We were looking into the data based on popular keyword searches, most visited pages, most time spent pages, bounce rates, and exits. Based on the data we formed our UX strategy as following:

  1. Popular topics.
    From the result of most visit page data and most popular keywords data, we placed most popular topics at the front page. The objective is to help users to find the answer to the problem and solve them as soon as possible.  
  2. Page Audit.
    Based on the most time spent pages data, we understood that these are usually instructional pages which users need to read thoroughly to solve problems. We looked to help users to read easier by introducing tabs and step instruction.

    Based on the “No keyword found” data, we looked to improve the content to capture new keywords, as technology evolves so do the keywords. e.g. 5G and latest mobile phones.

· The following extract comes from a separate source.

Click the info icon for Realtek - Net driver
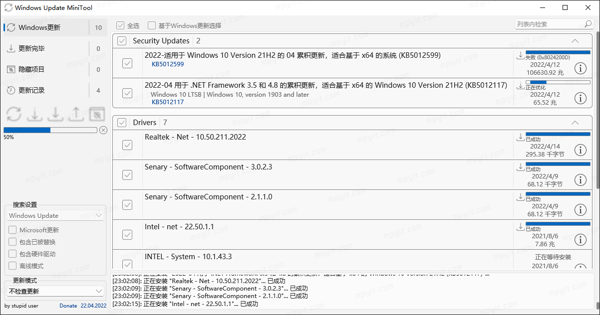This screenshot has height=315, width=600. [x=580, y=150]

    We also looked into the “exit” rate, If the time spent is long enough, approximately 2 - 10 minutes, that could mean that users read through the article or following the instruction. If the time is spent less than 1 minute, it could mean the users cannot find the solution. Based on this data, we audited the less time spent content to be optimised.

UI design: Iteration, iteration, iteration

Based on pain point discovery, competitor’s analysis, and data analysis,  we started to design mobile and Desktop web pages. The process went through few rounds of modification as I received feedbacks from my squad members and chapter colleagues. At the end we created a version that we would like to test with users.

Learning

It has been a great learning with this project. I found that help and support section is often overlooked. When it is done right, it will not just to reduce the in-bound calls, it will also help to increase customer satisfaction towards Optus.

Other than optimising help and support section, Optus has 24/7 chat bot, powered by AI. It has been proven to be effective in reducing in-bound calls.   

Thank you for reading!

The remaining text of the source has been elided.